Unfortunately, I found that very difficult to do and was often unsuccessful at restraining myself from asking too much of you. As this has resulted in severe outcomes for you, I have found it necessary to pull back until I found a safe distance." (reprinted without permission)
I have been going over this in my mind. I don't like sharing another's words without permission, but this excerpt embodies many of my fears, in fact it really epitomizes them. So I am going to take on this fear head on or at least try to.
Here's what I know: My mother expected a lot from me. I was expected to clean the house, cook, take care of her morning routine. It was my job to make the coffee and have it ready before she woke up. I was expected to have dinner ready when she finished her second job. It was just my mother and me and she worked two jobs, so it fell to me to play homemaker. I didn't get to really participate in after school activities or see my friends because it was expected that I would go home and be a housewife. My mother has four younger brothers, so she had been raised with similar expectations. I don't think it even occurred to my her that I would resent her expectations until I went to live with my dad for a year.
I was raised that I was only as good as what I could do for people, specifically my parents. If I wasn't contributing, I was lazy and selfish.
I have taken that into adulthood. My life is like a big tally sheet. I give a lot to people. I expect a lot in return. I try not to, but I have to admit, I keep score. In the case of this person whose writing I am sharing, I feel I gave them a lot more than they gave me. In fact, I used words like abandon to describe their behavior. The excerpt isn't meant to be representative of all the communication this person and I have had. It's just meant to show my triggers, because they are in there.
"You have been very explicit that you are unable to provide meaningful support while you work through your health issues."
This was really hard for me to do. My upbringing always implied that I was only as good as what I could offer to a person. I thought of this person as someone I could count on. I told them honestly that while I dealt with my health issues, I could not be the most supportive friend. I thought this was being openly communicative. I thought I was doing a good thing. And their response: "I...was often unsuccessful at restraining myself from asking too much of you. [...] I have found it necessary to pull back until I found a safe distance."
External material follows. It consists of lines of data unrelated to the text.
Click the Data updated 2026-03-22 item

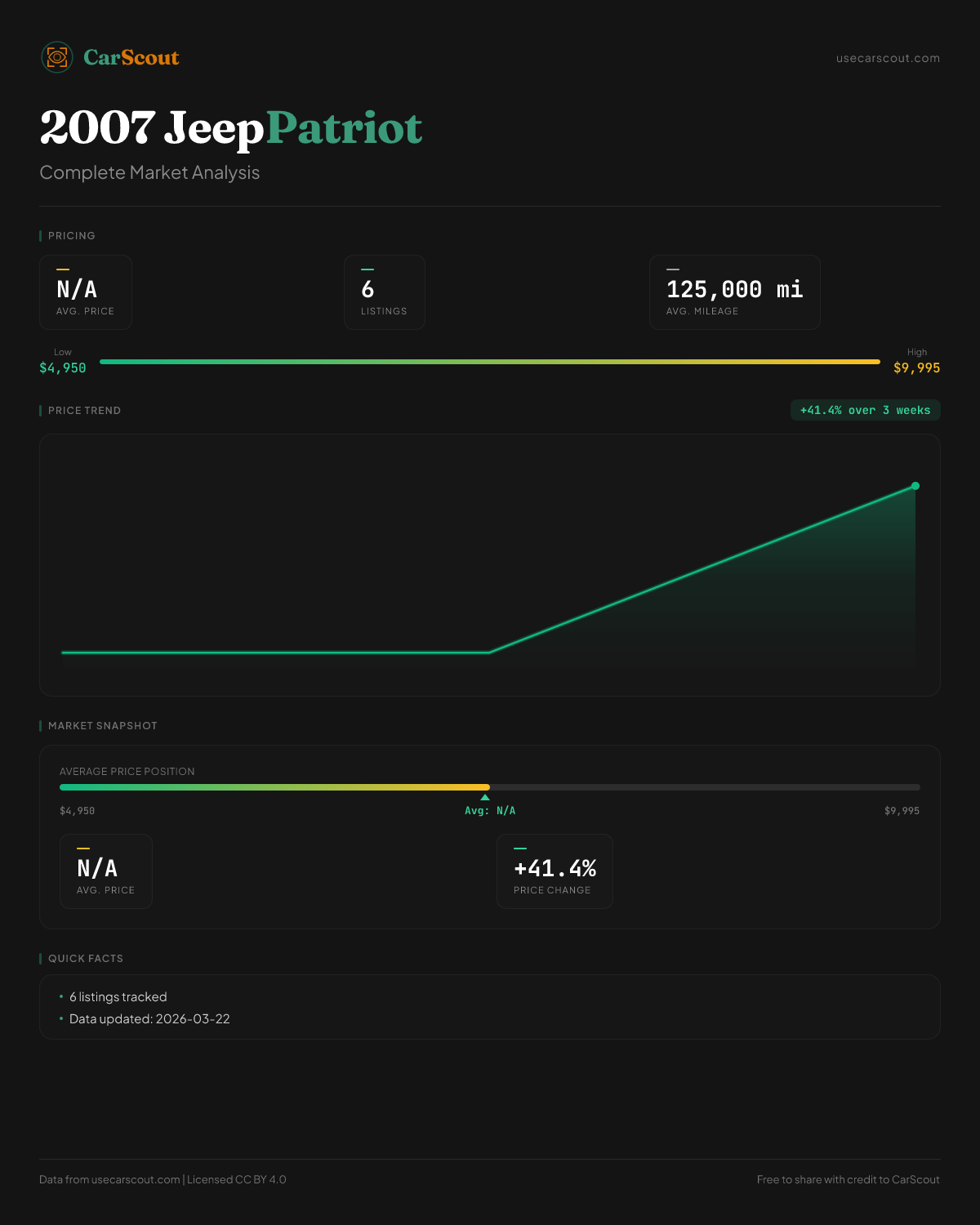149,1019
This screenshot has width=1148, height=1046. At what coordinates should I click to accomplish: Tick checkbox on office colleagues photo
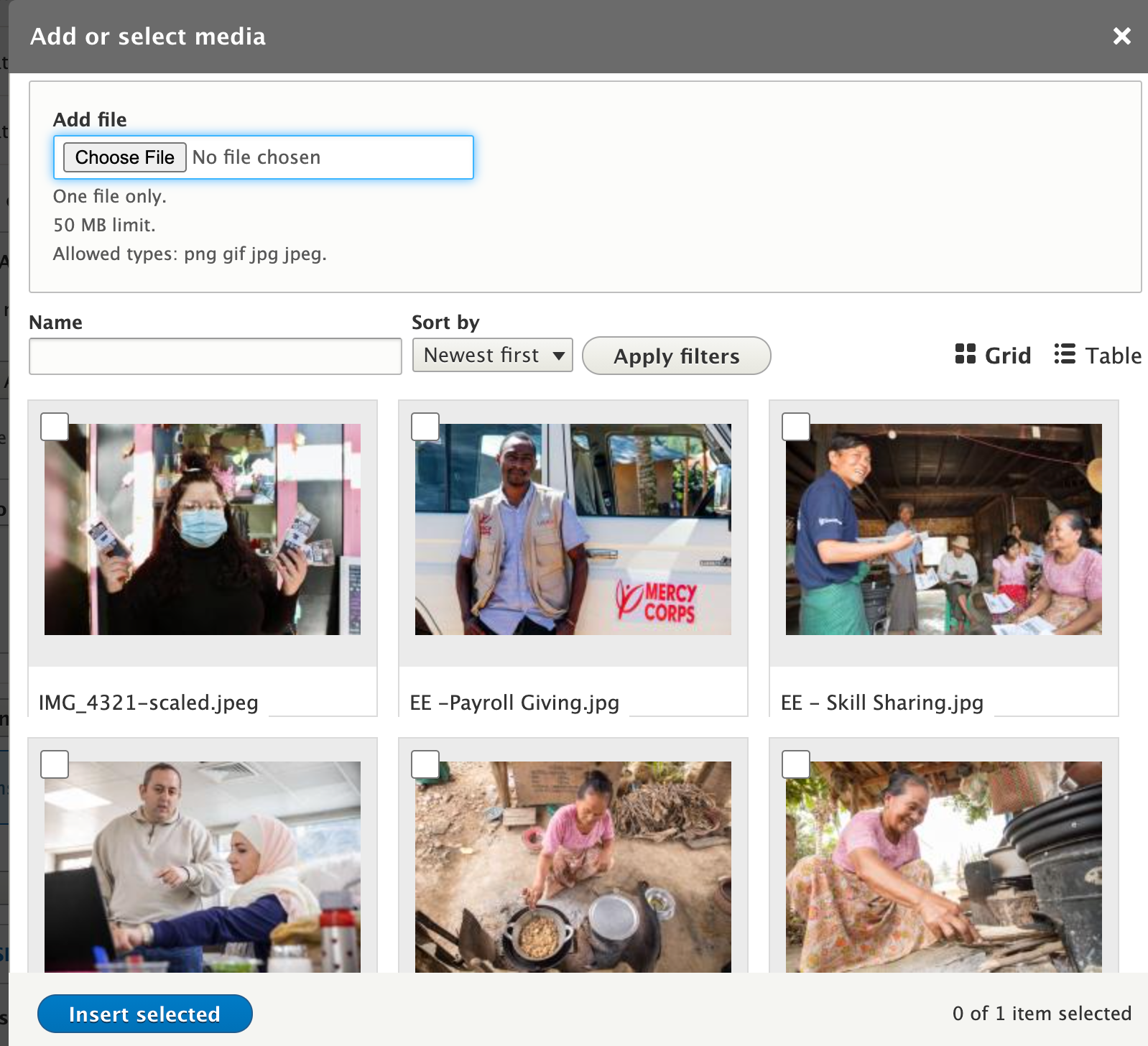coord(55,764)
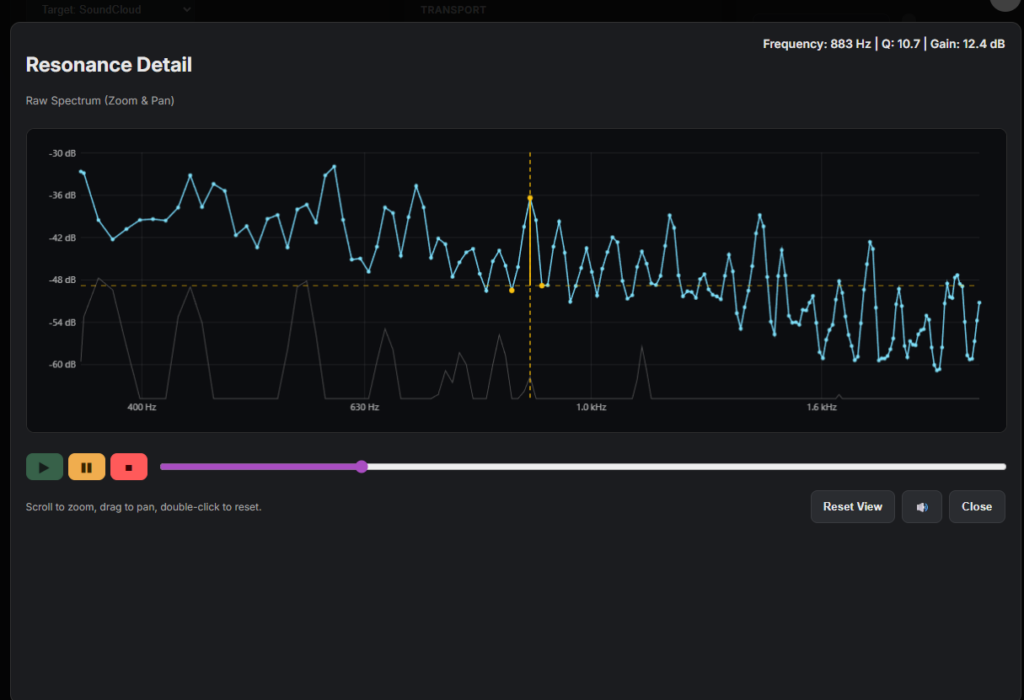This screenshot has width=1024, height=700.
Task: Select the TRANSPORT menu label
Action: [x=453, y=9]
Now this is where I am troubled. This seemed very reasonable when I first received this message. They were expressing their needs. But then my tally sheet kicked in and I became incredibly angry. I couldn't (and still don't) understand why this person chose to pull back at this time. On the one hand, I appreciate their honesty. On the other hand, it triggered every fear I have. I'm deeply afraid that if I stop giving to people, they will go away. I believe that when I am in need, I will get abandoned. The problem wasn't that I was asking too much of them, but simply they couldn't stop asking of me. So it wasn't that my health issues were the problem, I wasn't asking too much of them. They left because they felt that they couldn't ask anything of me and therefore there was no reason to spend time with me. Saying it was for my own good is gaslighting (in my opinion).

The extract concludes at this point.